Nestes papos de dias frios sempre aparece alguém que adora uma friaca. Vira e mexe e o principal argumento é a beleza das vestimentas que o frio permite. Ou as variações gastronômicas possíveis. As sopas, os capeletis e as variadas massas acompanhadas de vinhos e outros que tais. Não há porque negar que os dias mais frios apresentam certo apelo pela comilança mais forte e mesmo por favorecer aqueles que têm condições de desfilar com casacões, botas e variados apetrechos que, se bem usados e combinados, podem mesmo revestir até os mais feios com algum ar de elegância.
Nos tempos de piá, nada disso era levado em conta. A gurizada não queria elegância. O amontoado de roupas era um adversário quase invencível. Nas peladas do campinho, qualquer canelada tirava o guerreiro do combate. O vento entrava pelos abrigos finos e gelavam os ossos.  Mas, ninguém desistia por causa de um friozinho desses. As mãos avermelhavam-se de frio. Os dedos pareciam que iriam cair. Esfregavam-se as mãos e corria-se muito. Não tinha como jogar parado. Jogador elegante, desses técnicos que davam toquinho para fazer jogo correr sem muito suar, morreria de frio.  Aliás, não passava frio porque não saia de casa. A mãe não deixava.

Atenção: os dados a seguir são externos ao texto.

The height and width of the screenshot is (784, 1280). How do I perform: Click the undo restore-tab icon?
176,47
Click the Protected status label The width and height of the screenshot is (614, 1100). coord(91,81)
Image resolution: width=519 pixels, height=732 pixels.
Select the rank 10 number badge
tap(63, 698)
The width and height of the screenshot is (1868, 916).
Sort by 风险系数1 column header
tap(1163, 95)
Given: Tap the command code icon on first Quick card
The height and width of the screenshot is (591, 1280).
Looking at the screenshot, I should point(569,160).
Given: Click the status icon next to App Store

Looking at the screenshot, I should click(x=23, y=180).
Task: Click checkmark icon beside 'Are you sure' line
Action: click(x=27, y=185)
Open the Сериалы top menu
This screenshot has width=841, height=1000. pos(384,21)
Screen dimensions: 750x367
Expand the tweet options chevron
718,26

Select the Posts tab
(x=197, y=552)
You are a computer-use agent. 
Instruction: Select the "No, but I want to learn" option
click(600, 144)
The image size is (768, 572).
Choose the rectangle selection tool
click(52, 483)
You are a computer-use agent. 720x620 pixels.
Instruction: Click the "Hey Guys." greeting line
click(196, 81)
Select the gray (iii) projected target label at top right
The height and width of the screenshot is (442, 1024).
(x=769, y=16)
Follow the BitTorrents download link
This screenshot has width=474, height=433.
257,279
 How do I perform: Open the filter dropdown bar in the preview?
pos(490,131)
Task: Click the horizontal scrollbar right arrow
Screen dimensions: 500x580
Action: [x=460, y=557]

Nem sei ao certo como sobrevivíamos ao frio intenso naquelas diminutas tardes de futebol. Era um fenômeno. Muita fome de bola. Ganhávamos do frio na corrida. Insistência pura. Não havia tempo para covardia. Depois de uma ou duas partidas, vez por outra um fio de suor corria por baixo daquele monte de roupas. Era o frio sendo vencido naquelas geladas tardes de inverno. O resultado do jogo importava muito pouco. O importante erra correr do frio, espantá-lo dali. A bola corria sempre. Ela não podia parar. Corriam os meninos atrás dela. Era a vida daqueles moleques naqueles tempos. Tempos frios, mas vencíveis.